INFORMATION SHOWN:
* Begin *
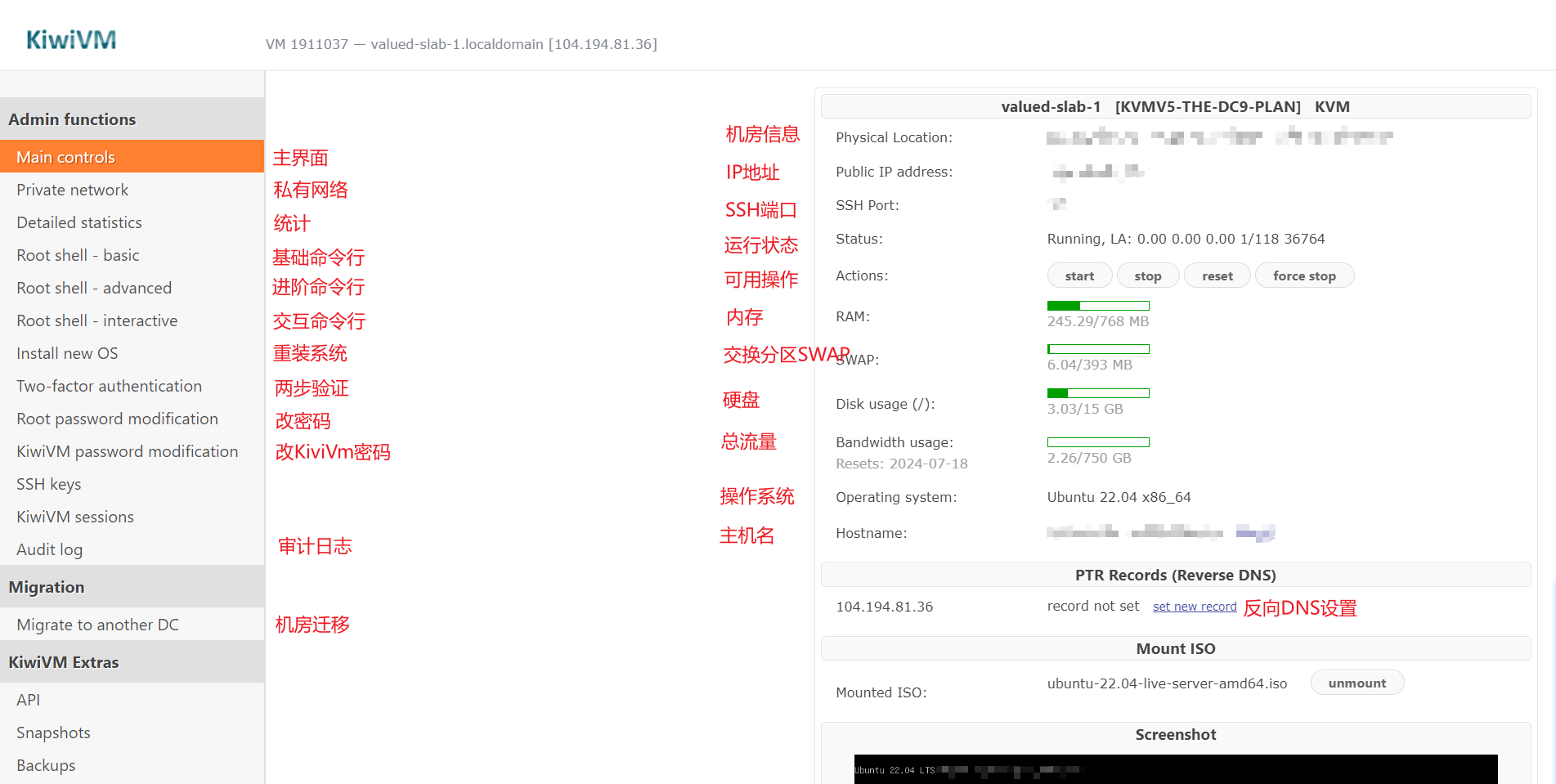Select Install new OS
Viewport: 1556px width, 784px height.
[67, 353]
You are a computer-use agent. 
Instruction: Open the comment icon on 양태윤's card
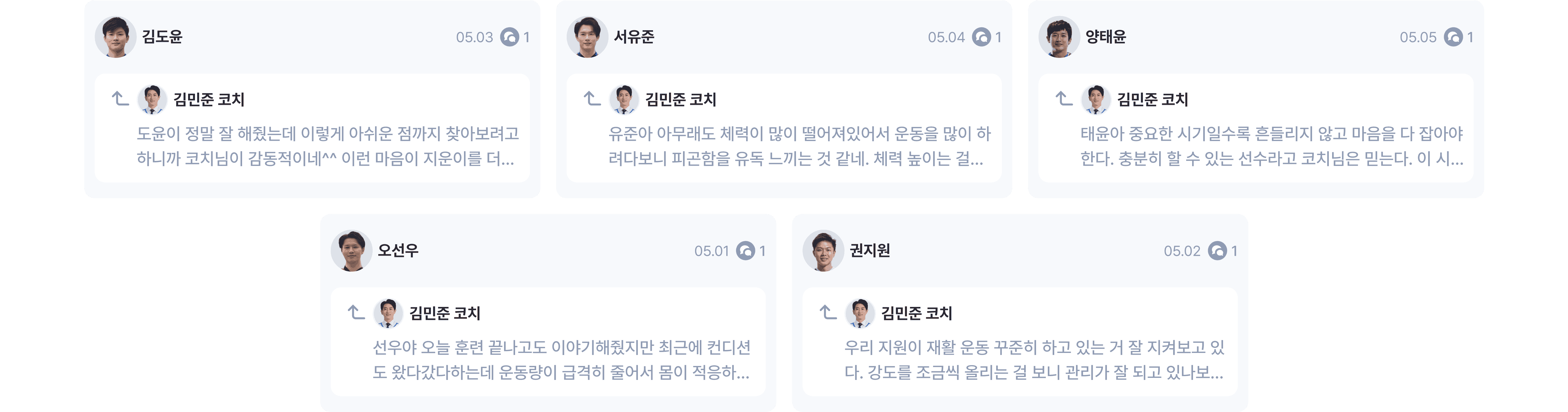point(1453,37)
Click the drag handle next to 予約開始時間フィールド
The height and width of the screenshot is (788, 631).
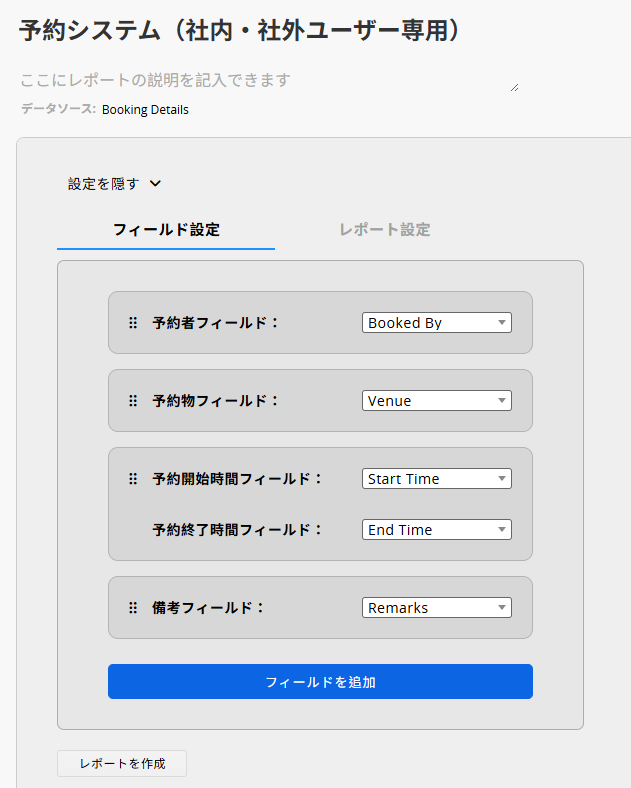[x=133, y=479]
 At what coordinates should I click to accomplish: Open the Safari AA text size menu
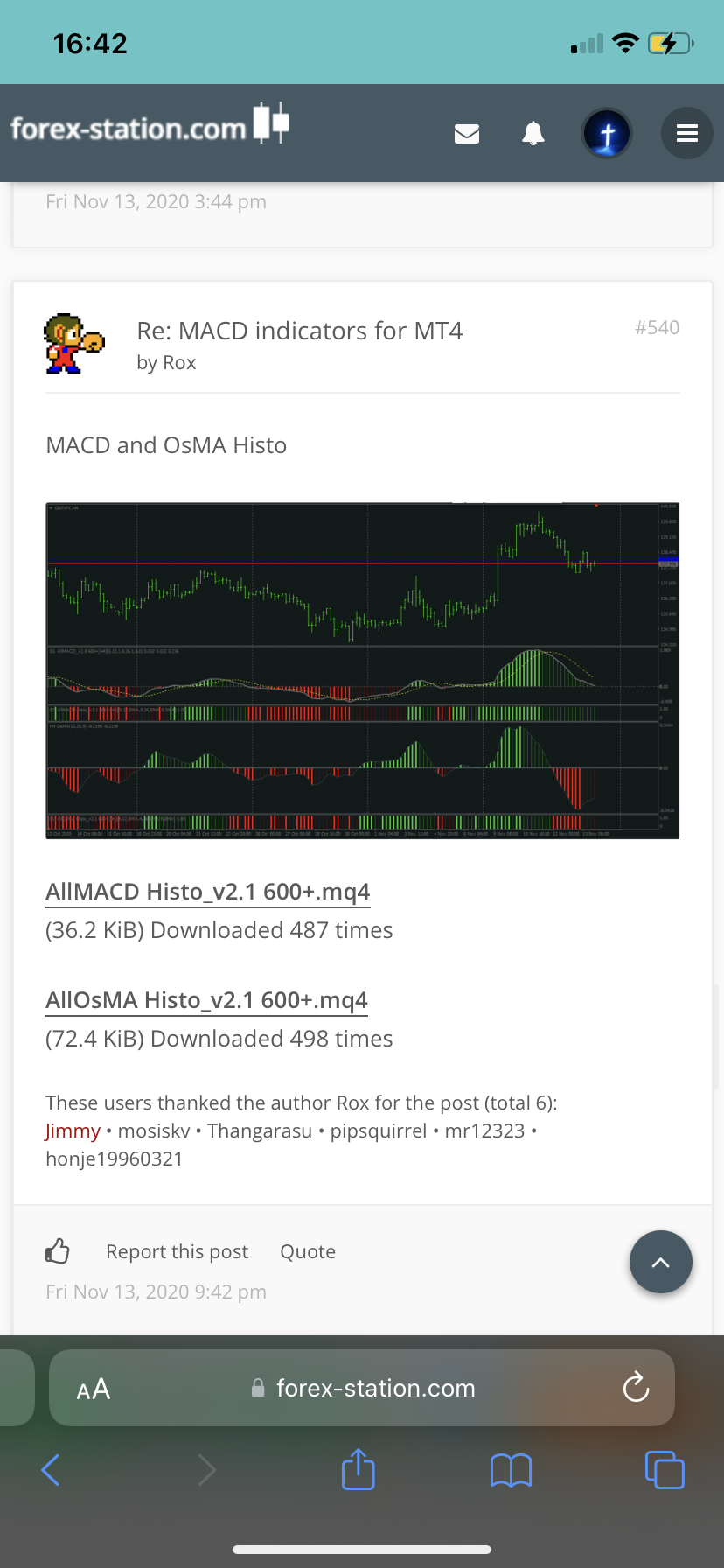[94, 1389]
* End *
Rewrite the rows above with every "Open" changed to "Tap" and nothing else altered. Leave out the pictures.

Select Install new OS
Viewport: 1556px width, 784px height.
[67, 353]
You are a computer-use agent. 
Instruction: Tap the comment icon on 양태윤's card
point(1453,37)
Click the drag handle next to 予約開始時間フィールド
The height and width of the screenshot is (788, 631).
[x=133, y=479]
 At what coordinates should I click to accomplish: Tap the Safari AA text size menu
[94, 1389]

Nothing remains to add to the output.